- **SUPPLIED RECORDS**
────────────────

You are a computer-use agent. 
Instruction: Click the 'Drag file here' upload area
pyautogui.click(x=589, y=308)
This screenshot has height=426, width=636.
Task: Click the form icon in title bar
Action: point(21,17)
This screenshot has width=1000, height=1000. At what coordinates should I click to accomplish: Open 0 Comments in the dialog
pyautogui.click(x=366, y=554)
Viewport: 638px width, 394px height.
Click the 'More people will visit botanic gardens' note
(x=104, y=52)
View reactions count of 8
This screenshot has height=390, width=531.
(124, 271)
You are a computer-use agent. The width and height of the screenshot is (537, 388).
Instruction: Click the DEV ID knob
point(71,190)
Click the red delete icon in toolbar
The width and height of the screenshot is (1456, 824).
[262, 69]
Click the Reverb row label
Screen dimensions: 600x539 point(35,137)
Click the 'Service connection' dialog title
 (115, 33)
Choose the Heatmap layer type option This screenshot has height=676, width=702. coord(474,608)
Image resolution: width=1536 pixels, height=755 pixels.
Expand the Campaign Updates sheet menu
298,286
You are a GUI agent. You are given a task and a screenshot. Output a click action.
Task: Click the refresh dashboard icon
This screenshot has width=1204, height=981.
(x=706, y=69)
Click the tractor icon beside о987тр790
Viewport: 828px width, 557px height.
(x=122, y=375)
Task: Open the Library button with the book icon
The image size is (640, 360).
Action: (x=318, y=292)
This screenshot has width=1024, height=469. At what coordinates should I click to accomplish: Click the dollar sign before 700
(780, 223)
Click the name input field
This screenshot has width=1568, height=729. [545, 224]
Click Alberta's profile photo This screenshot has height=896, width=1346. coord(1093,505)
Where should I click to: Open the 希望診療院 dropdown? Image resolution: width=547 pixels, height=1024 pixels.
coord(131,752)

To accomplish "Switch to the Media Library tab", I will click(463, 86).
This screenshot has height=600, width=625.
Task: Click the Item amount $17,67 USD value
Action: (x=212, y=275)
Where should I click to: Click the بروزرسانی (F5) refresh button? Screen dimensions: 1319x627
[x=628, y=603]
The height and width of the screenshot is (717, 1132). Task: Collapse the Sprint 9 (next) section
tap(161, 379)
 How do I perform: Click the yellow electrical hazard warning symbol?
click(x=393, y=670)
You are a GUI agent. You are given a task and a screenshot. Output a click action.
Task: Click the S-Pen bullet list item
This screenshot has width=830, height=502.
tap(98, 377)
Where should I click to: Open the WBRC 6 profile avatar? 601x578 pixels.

────────────────

- **TASK STATEMENT**
Whichever lines of the records above hold the word "profile" should all be copied out.

- **TASK RESULT**
Click Alberta's profile photo This screenshot has height=896, width=1346. coord(1093,505)
Where should I click to: Open the WBRC 6 profile avatar? 601x578 pixels.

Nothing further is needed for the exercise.